2019 Holidays- Challenging
Christmas Day, Darrell stayed in his room all day. He didn’t even come out to join us for dinner let alone to open Christmas gifts. He did finally decide to open his Christmas gifts three days after Christmas which lifted his spirits temporarily.
We thought things would get better after Christmas passed, but the downward spiral continued into New Years’. Then we thought it would improve after the New Year, but it didn’t. Darrell was not finding his way out this slump. I pleaded with Darrell not to give up, but he continued to be reclusive, very sad, depressed, grumpy, and difficult to live with.
One morning a few weeks into this downward spiral, Darrell became so distraught and mad that he broke his X-box and TV screen throwing them in the garbage. About a week later, the first of February 2020, this downward spiral finally culminated after six weeks of depression and sadness. He became suicidal. He was pale and could not speak or was speaking very slowly sometimes using “made up” words that made no sense. We took him to the brand new “access center” located in the hospital. The “access center” is equipped to help mental patients “access” treatment faster since the hospital ER generally has long wait times. A very helpful addition to a hospital facility!
I wasn’t surprised the doctor decided to admit him to the hospital. The staff psychiatrist prescribed several medications over Darrell’s nine-day stay in the hospital which was helpful.

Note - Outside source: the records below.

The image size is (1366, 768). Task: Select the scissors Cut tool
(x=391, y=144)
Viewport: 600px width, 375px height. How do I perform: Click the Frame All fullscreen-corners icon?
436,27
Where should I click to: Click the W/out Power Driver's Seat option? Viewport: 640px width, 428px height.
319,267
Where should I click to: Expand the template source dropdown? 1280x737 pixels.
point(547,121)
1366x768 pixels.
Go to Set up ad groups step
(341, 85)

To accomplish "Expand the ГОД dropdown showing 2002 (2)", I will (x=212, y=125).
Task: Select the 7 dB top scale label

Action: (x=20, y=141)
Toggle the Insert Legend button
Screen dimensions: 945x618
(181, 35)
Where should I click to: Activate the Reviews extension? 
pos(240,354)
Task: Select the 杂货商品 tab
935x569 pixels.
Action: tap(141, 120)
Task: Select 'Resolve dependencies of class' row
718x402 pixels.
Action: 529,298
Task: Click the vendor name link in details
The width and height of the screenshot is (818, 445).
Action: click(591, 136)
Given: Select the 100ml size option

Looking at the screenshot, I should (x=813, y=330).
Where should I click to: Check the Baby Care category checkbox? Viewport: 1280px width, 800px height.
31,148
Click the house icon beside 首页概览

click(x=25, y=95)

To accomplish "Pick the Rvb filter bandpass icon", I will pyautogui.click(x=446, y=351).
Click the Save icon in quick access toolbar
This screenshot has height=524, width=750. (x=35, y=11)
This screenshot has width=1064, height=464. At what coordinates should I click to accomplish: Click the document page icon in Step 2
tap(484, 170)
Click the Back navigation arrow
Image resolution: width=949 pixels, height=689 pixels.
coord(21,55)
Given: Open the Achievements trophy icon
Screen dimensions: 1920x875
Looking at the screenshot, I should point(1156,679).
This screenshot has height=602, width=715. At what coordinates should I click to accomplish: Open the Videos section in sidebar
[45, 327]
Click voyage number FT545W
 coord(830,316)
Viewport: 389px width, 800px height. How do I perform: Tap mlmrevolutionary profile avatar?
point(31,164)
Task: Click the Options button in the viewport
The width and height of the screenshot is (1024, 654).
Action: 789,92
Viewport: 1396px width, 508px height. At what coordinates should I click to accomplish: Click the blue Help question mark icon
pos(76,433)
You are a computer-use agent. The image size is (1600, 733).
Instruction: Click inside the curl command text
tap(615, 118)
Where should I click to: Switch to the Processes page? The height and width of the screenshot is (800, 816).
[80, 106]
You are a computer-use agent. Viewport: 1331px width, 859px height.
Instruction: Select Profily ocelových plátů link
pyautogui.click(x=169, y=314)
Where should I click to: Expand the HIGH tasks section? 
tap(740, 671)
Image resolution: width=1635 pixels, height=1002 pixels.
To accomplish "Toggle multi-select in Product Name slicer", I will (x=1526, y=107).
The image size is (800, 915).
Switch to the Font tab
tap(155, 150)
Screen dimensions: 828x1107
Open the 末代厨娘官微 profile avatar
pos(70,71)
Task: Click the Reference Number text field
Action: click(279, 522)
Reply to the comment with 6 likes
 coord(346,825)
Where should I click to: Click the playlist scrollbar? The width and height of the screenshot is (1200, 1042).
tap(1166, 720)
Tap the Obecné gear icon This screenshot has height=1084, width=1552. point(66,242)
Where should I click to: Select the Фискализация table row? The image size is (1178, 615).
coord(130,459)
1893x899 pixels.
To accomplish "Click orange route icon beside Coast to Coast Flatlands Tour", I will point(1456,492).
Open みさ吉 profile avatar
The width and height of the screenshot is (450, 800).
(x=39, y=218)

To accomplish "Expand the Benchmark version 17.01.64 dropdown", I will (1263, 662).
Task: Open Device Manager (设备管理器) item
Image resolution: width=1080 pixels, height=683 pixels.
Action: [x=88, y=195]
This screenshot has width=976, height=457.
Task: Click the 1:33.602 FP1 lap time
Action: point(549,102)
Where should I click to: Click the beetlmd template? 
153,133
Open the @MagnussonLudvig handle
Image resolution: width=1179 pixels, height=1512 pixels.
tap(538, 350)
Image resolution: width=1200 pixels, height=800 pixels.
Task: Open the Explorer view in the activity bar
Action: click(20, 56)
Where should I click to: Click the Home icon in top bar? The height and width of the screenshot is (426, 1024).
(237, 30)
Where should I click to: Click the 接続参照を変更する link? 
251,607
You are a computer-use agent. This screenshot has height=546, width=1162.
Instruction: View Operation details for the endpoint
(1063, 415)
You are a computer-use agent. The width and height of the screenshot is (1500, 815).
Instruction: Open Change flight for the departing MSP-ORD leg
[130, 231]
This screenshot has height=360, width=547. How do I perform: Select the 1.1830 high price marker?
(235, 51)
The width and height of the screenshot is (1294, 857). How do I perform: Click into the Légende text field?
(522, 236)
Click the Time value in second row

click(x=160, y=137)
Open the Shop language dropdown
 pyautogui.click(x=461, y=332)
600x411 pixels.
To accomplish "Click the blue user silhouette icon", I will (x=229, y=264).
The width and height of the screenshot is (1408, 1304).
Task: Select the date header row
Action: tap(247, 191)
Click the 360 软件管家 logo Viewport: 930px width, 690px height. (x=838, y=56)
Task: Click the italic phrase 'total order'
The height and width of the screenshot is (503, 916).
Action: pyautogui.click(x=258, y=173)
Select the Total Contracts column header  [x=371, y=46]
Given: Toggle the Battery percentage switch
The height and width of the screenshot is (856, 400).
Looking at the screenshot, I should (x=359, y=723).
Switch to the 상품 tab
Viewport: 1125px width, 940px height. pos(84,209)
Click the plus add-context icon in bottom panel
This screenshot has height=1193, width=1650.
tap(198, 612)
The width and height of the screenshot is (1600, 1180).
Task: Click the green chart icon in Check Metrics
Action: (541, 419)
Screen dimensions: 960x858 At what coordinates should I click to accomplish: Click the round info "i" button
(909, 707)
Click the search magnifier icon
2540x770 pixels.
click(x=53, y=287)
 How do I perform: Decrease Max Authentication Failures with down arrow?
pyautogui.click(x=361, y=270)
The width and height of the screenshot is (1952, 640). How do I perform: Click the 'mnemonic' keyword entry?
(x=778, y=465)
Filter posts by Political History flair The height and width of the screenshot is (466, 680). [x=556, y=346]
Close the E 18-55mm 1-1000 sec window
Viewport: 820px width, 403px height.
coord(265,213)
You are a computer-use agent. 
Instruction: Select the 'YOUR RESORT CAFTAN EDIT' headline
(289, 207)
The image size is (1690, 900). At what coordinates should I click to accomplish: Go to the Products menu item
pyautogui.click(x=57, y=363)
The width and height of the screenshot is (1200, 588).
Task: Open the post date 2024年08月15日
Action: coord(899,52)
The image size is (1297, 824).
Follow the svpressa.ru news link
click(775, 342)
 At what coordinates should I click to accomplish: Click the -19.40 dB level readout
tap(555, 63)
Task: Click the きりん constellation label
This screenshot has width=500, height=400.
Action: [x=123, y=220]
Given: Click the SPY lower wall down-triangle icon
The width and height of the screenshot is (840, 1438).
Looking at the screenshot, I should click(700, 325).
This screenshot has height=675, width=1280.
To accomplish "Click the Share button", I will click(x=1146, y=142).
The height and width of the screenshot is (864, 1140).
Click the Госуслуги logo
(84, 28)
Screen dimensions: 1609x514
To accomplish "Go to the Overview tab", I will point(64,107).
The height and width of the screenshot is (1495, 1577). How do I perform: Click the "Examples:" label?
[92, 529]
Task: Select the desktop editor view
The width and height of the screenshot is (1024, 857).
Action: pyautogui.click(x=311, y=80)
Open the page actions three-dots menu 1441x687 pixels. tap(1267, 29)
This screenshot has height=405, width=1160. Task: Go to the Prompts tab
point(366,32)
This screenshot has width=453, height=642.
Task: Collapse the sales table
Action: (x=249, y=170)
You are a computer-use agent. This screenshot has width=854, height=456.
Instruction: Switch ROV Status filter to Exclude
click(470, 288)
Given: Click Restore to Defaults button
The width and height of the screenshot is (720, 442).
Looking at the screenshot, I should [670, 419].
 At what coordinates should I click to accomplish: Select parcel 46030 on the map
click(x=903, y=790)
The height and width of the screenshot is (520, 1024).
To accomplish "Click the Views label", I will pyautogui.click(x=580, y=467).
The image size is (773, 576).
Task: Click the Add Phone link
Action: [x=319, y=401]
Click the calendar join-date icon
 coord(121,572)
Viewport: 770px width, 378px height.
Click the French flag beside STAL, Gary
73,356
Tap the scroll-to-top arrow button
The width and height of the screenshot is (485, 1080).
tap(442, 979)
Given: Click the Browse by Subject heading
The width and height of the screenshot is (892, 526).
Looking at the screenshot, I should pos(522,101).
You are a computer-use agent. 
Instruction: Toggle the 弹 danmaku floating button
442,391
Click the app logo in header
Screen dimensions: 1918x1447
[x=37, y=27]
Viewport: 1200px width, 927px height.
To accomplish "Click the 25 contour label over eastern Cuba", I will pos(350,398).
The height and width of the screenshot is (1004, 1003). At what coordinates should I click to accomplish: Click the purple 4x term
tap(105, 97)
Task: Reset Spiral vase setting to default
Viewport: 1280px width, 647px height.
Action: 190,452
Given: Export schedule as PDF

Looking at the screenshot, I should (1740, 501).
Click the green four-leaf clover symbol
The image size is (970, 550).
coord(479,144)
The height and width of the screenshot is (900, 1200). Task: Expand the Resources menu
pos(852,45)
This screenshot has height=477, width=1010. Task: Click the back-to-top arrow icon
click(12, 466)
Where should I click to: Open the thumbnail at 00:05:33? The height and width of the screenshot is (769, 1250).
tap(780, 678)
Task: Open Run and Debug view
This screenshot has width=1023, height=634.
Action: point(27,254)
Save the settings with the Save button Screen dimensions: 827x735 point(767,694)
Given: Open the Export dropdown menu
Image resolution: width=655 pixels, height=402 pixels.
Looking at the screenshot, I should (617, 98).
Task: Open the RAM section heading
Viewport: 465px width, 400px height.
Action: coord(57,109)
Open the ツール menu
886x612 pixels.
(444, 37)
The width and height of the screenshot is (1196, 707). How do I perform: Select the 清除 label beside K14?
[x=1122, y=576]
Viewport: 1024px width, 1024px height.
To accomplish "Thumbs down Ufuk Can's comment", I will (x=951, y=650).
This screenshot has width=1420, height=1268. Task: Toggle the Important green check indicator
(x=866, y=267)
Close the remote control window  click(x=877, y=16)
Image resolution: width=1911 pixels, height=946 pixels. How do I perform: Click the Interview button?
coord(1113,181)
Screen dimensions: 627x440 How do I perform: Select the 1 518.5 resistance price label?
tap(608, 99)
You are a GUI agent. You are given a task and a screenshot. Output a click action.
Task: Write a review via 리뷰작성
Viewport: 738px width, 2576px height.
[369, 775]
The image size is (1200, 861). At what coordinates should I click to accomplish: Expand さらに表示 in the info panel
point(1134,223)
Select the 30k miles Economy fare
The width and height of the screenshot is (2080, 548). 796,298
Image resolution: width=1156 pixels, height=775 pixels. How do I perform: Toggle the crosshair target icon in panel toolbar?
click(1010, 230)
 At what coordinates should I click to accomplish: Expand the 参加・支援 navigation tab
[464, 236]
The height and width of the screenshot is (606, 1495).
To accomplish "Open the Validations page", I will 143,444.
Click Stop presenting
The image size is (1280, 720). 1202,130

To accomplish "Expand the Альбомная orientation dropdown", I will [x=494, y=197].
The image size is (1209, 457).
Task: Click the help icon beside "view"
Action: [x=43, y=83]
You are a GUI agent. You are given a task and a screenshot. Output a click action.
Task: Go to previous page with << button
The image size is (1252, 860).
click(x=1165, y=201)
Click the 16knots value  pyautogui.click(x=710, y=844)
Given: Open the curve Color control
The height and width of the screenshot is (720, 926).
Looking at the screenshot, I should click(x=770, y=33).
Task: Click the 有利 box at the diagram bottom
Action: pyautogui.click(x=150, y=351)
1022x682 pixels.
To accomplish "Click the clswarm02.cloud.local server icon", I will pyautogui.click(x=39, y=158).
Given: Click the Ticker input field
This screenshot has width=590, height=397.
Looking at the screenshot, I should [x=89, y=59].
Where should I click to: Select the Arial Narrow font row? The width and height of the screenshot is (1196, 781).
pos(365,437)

I was devasted and couldn’t understand after so many months of progression why this was happening. I still don’t understand why, but I have been able to find my way to accepting it with trust in God.
Others have notified me of the desperation they feel from a heavy fog surrounding them too. I wrote a previous blog post about what a servant of Jesus Christ says this fog is if you would like to check it out.
Conclusion – Give Up or Hope
It is a big setback, but if I choose to stop hoping, I cannot cope with this situation without hope so I choose to continue to hope. I believe when you ask God for something, there can be a period of waiting before an answer is granted. I think faith is having hope and perseverance during “this said time of waiting”. I also think it is likely this waiting period is a time for God to work with me so I can learn whatever is intended from this challenge. I wrote about the likelihood of being involved in choosing challenges in the premortal existence before coming to earth in a previous blog post if you would like to read it.
Darrell is stabilized and his well-being is improving. If you feel inclined, please pray for Darrell’s healing. Thank you. I would very much appreciate your prayers.